» DA SVOLGERE
Trascriva alla lettera le righe, cominciando da quella che contiene "Locate an element" e fermandosi dopo quella che contiene "data-label: 31% is". Ometta le immagini.

─── MATERIALE FORNITO ───

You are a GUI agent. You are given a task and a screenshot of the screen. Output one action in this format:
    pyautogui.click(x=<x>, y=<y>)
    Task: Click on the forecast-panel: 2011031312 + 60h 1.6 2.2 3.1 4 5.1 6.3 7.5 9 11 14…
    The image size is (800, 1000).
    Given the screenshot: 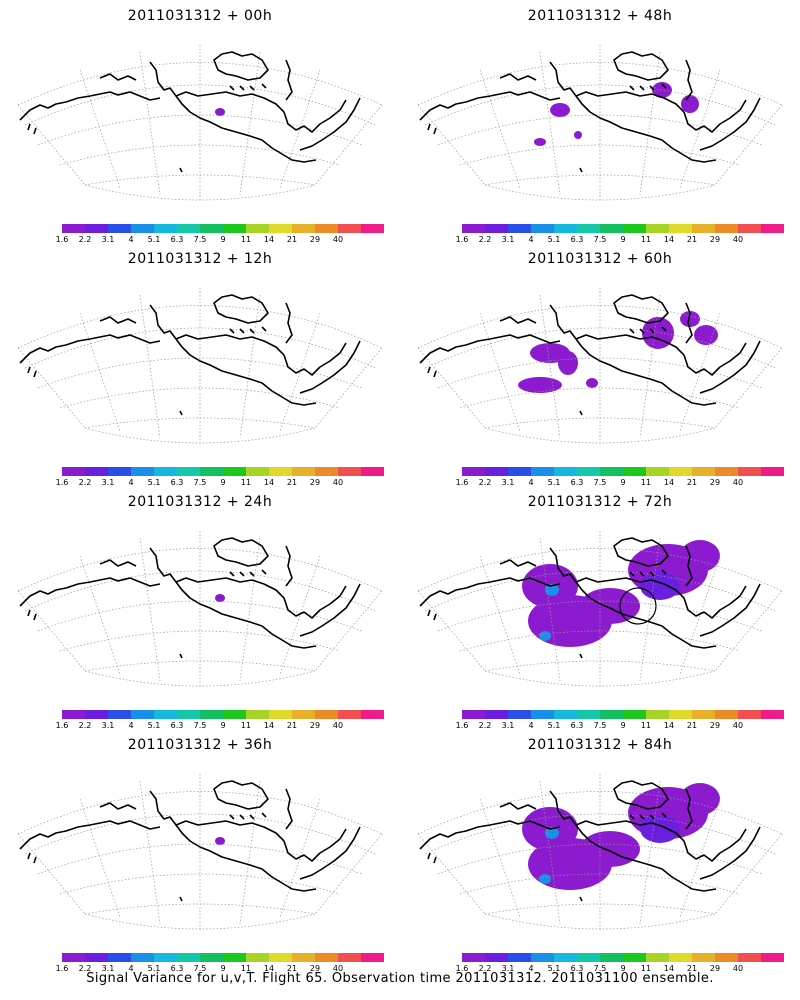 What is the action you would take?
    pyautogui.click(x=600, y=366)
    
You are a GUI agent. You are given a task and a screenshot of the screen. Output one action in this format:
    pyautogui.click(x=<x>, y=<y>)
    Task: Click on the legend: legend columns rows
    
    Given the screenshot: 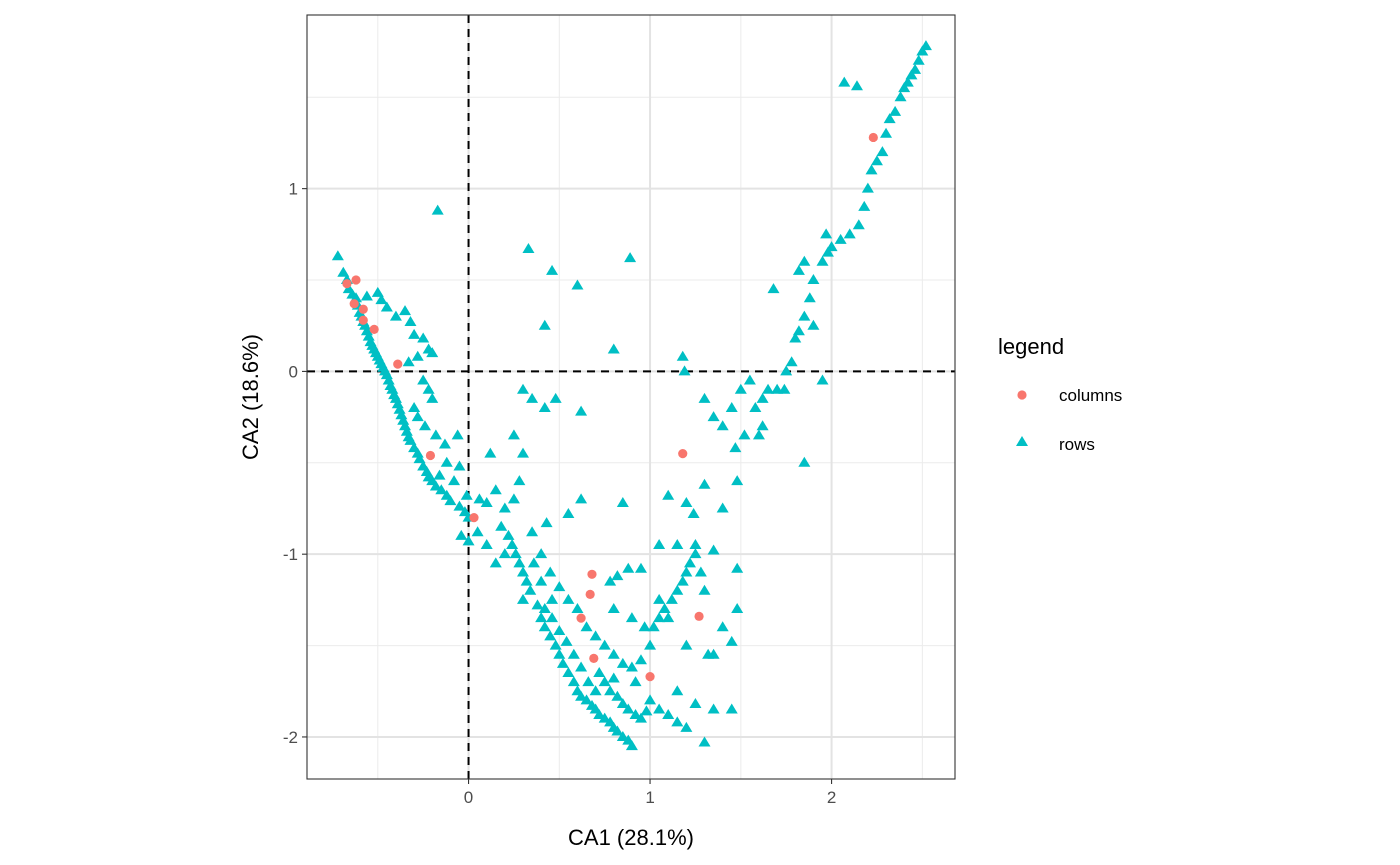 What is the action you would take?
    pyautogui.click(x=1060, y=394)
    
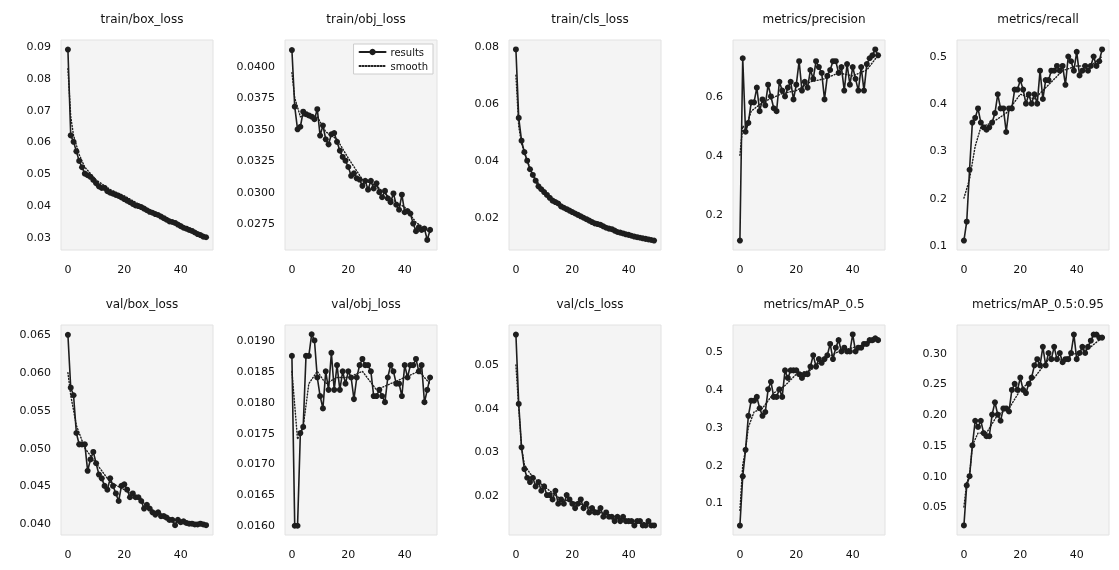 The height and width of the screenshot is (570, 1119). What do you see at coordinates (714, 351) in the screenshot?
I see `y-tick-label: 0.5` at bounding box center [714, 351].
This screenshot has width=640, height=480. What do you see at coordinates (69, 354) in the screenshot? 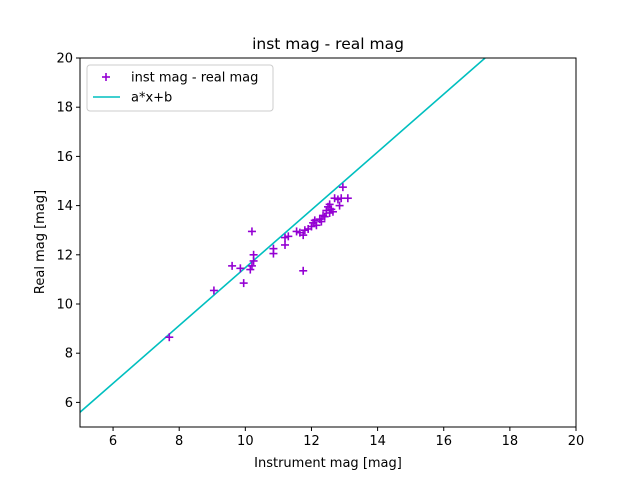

───
─── MATERIALE FORNITO ───

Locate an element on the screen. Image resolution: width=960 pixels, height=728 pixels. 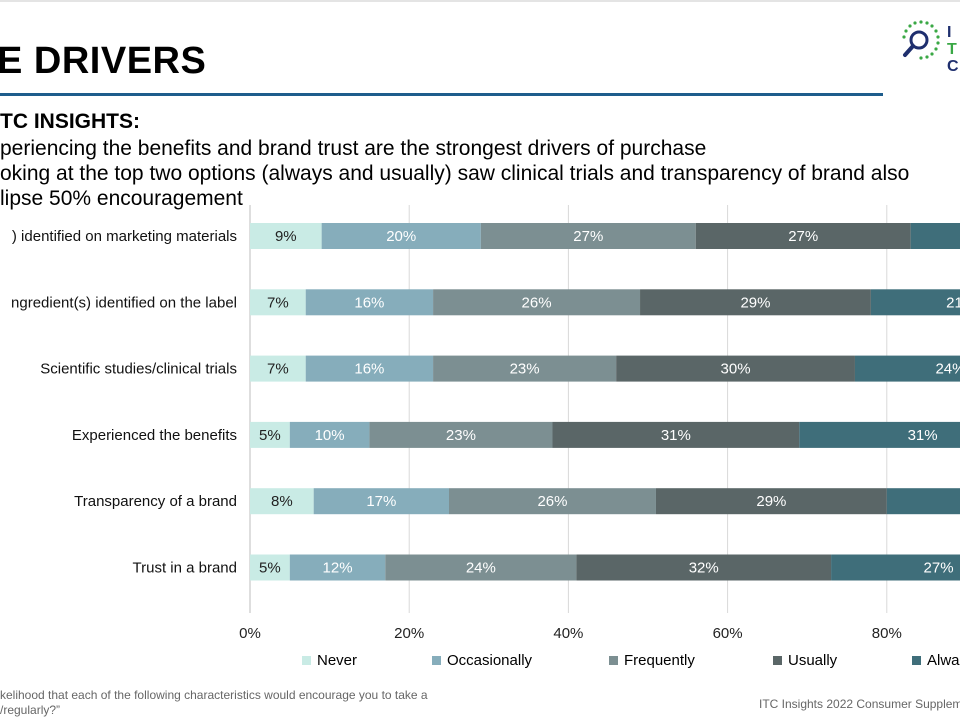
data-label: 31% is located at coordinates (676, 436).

───

» RISPOSTA ALL'ESERCIZIO
Locate an element on the screen. Image resolution: width=960 pixels, height=728 pixels. 
data-label: 31% is located at coordinates (676, 436).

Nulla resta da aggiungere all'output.